→ DATA RECORDS
----------------

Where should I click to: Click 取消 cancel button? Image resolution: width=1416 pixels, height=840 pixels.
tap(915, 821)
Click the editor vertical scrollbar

----------------

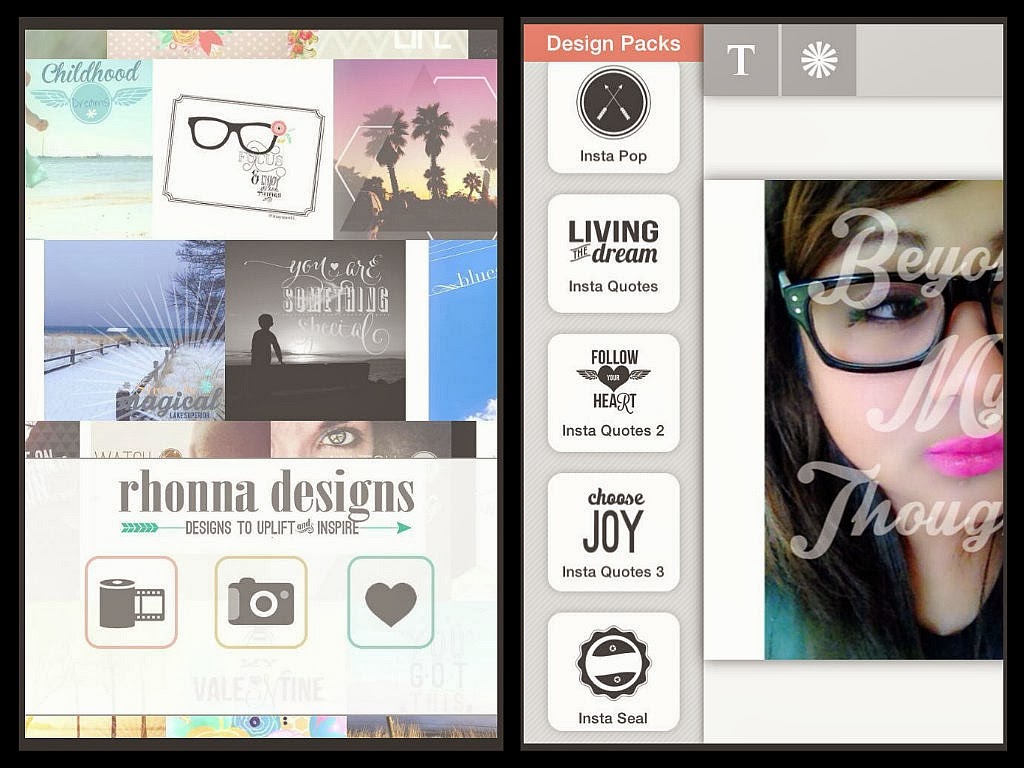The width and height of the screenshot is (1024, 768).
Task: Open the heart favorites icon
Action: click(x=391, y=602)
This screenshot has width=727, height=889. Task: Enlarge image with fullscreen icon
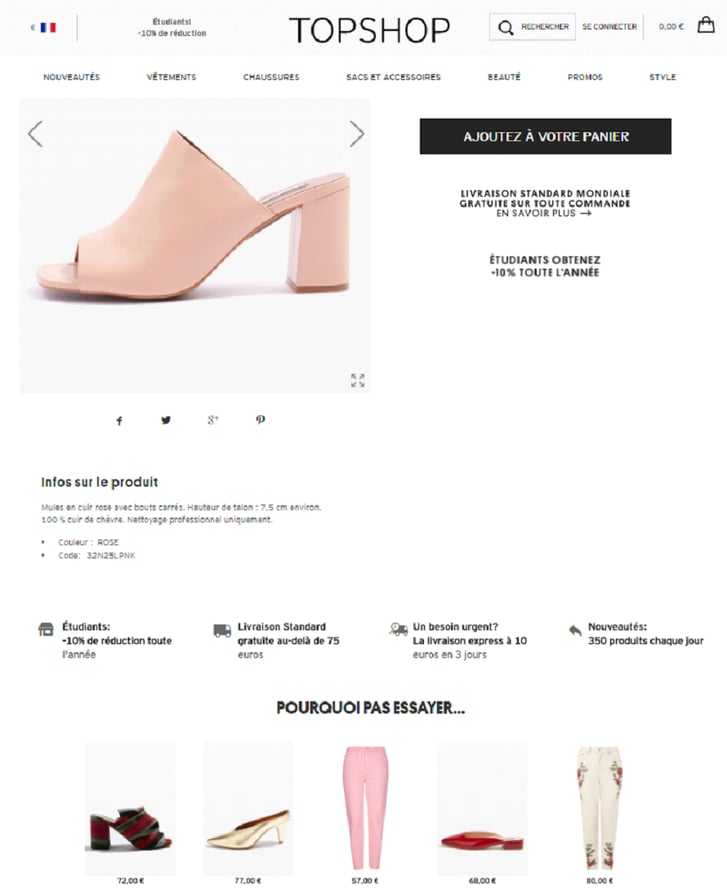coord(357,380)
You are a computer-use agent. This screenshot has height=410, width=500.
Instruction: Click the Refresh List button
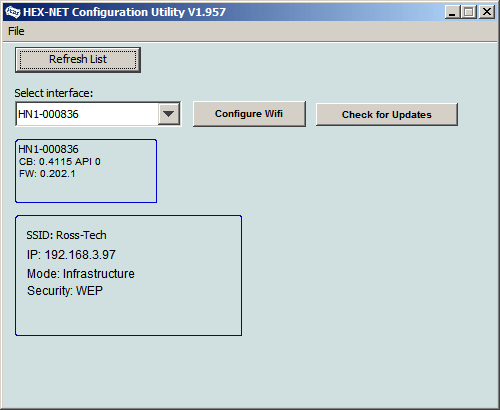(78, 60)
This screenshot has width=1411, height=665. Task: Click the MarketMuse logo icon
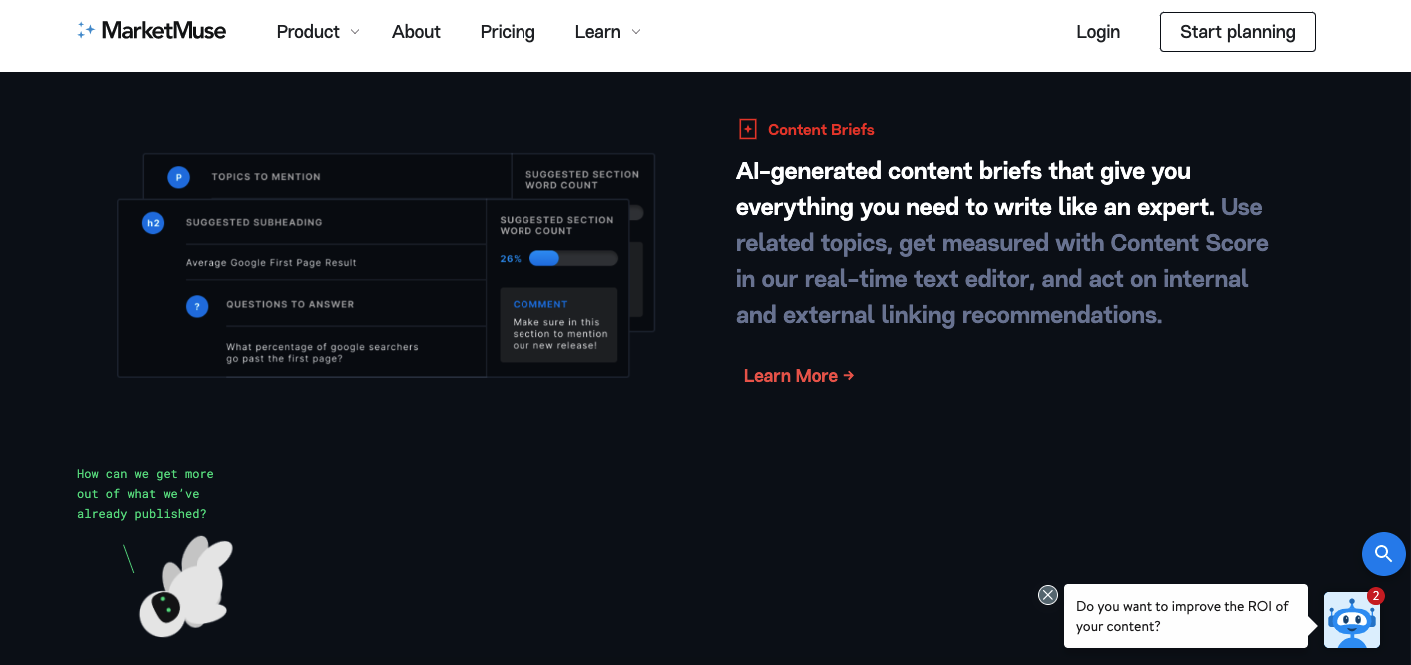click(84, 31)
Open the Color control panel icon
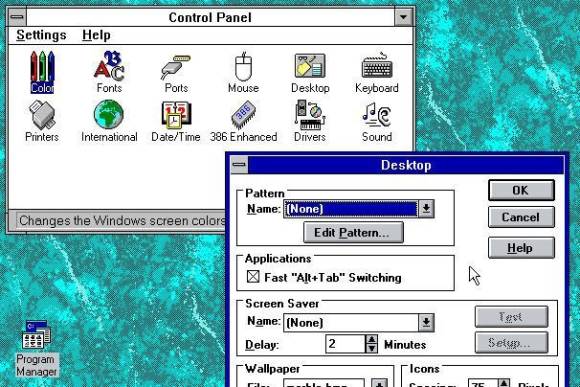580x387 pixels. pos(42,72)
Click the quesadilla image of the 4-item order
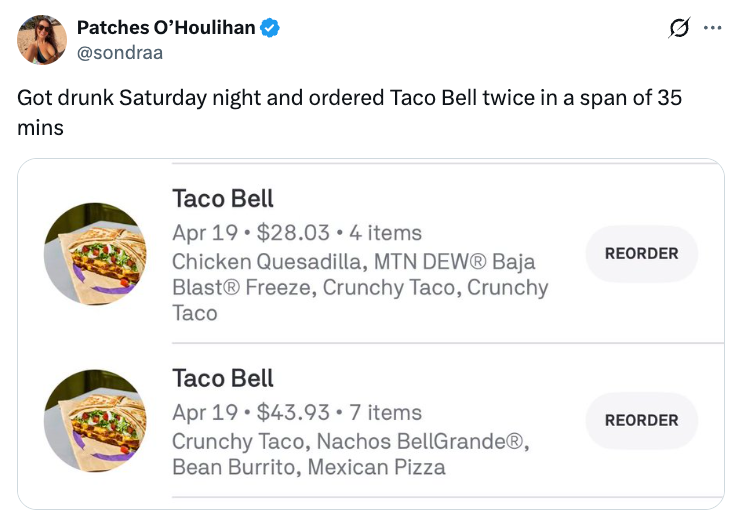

----------------

→ WHAT TO DO
Give back, exactly as written, the stretch from the line with "Where should I" through the line with "Click the editor vertical scrollbar", and no other lines from the records above.

→ SOLVED EXERCISE
Where should I click to: Click 取消 cancel button? Image resolution: width=1416 pixels, height=840 pixels.
tap(915, 821)
Click the editor vertical scrollbar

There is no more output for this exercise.